- _EXTRAIT_
Haro sur les Femen : on est toujours le faux-féminisme de quelqu’un

Femen à Paris, place Vendôme le 15 octobre 2012 (GELEBART/20 MINUTES/SIPA)

Les Femen à Paris, place Vendôme le 15 octobre 2012 (GELEBART/20 MINUTES/SIPA)


À l'instar des sapins morts jaillissant, avec ou sans leur sac caritatif officiel, sur les trottoirs de nos villes et campagnes peu après la Noël, il est un élément de notre vie publique qui jouit d'une constance calendaire quasiment aussi parfaite : la controverse du faux-féminisme.

 

Si l'objet du débat peut fluctuer, le cœur de la polémique, lui, reste aussi identique que régulier : il y a des gens/des associations/des mouvements qui se prétendent féministes et qui, en réalité, ne le sont pas, qui, en réalité, causent bien plus de tort à la cause des femmes qu'ils ne lui font du bien.

 

Parfois, même, la sauce monte suffisamment haut pour qu'on accuse ces gens/associations/mouvements de faire le lit de ce satané patriarcat que tout féminisme d’appellation et d'origine contrôlée se doit de combattre.

 

Le monopole médiatique des Femen

 

Ces derniers temps, la querelle semble se fixer sur les Femen, ce groupe venu d'Ukraine et qui doit sa récente célébrité à diverses actions "nibards à l'air", que ce soit pour s'en prendre à Dominique Strauss-Kahn lors de son retour en France après l'affaire du Sofitel, pour soutenir les Pussy Riot en tronçonnant des croix, ou encore en contre-manifestant en faveur du mariage gay et en perdant quelques dents au passage.

- _DONNÉES FOURNIES_

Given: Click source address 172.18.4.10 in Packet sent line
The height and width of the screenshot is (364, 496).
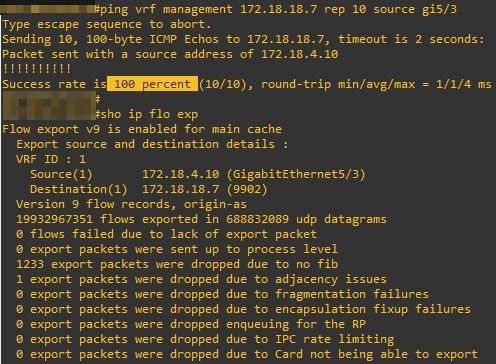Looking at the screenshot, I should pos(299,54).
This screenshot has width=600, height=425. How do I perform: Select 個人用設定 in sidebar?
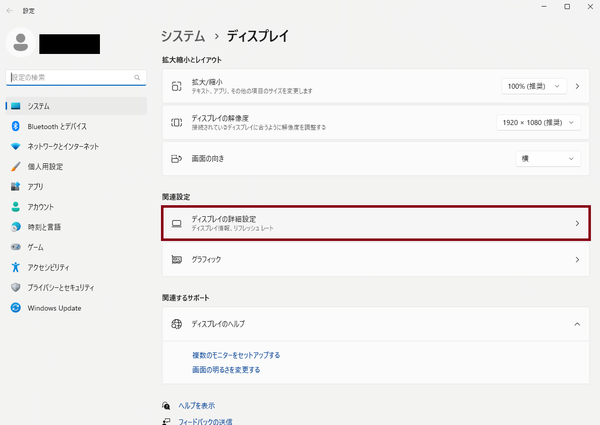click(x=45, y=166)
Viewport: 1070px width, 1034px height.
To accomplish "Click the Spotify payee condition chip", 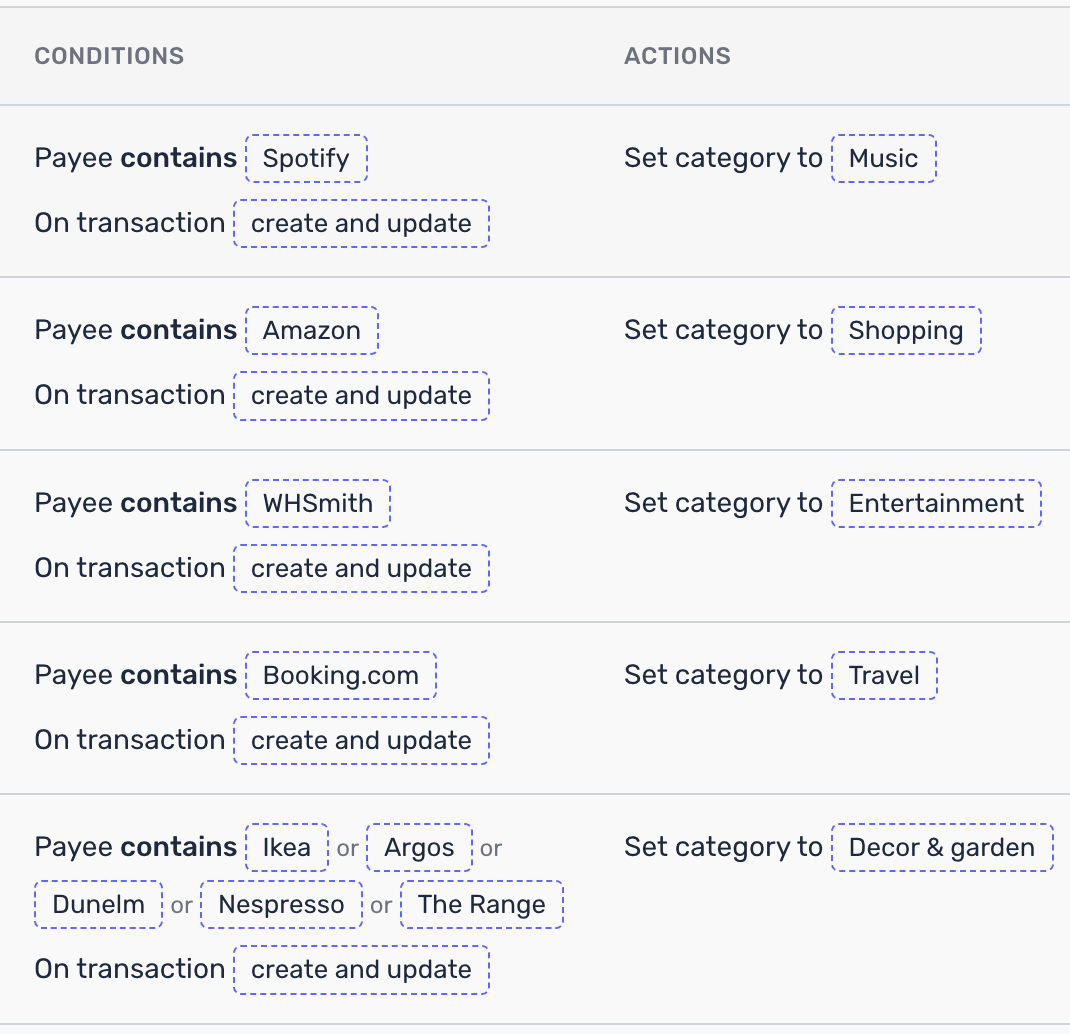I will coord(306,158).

==

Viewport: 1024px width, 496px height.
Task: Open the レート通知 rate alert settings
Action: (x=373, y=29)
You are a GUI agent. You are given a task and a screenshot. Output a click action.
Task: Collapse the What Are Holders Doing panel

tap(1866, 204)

- _CONSIGNES_
• A. Recopiez fidèlement le passage de l'extrait qui s'ouvre sur les mots contenant « À l'instar des » et se referme sur « controverse du faux-féminisme. ».
• B. Relevez toutes les actions des Femen auxquelles, selon l'extrait, ce groupe doit sa récente célébrité.

- _RÉPONSES ATTENDUES_
• A.
À l'instar des sapins morts jaillissant, avec ou sans leur sac caritatif officiel, sur les trottoirs de nos villes et campagnes peu après la Noël, il est un élément de notre vie publique qui jouit d'une constance calendaire quasiment aussi parfaite : la controverse du faux-féminisme.

• B.
- S'en prendre à Dominique Strauss-Kahn lors de son retour en France après l'affaire du Sofitel
- Soutenir les Pussy Riot en tronçonnant des croix
- Contre-manifester en faveur du mariage gay, en perdant quelques dents au passage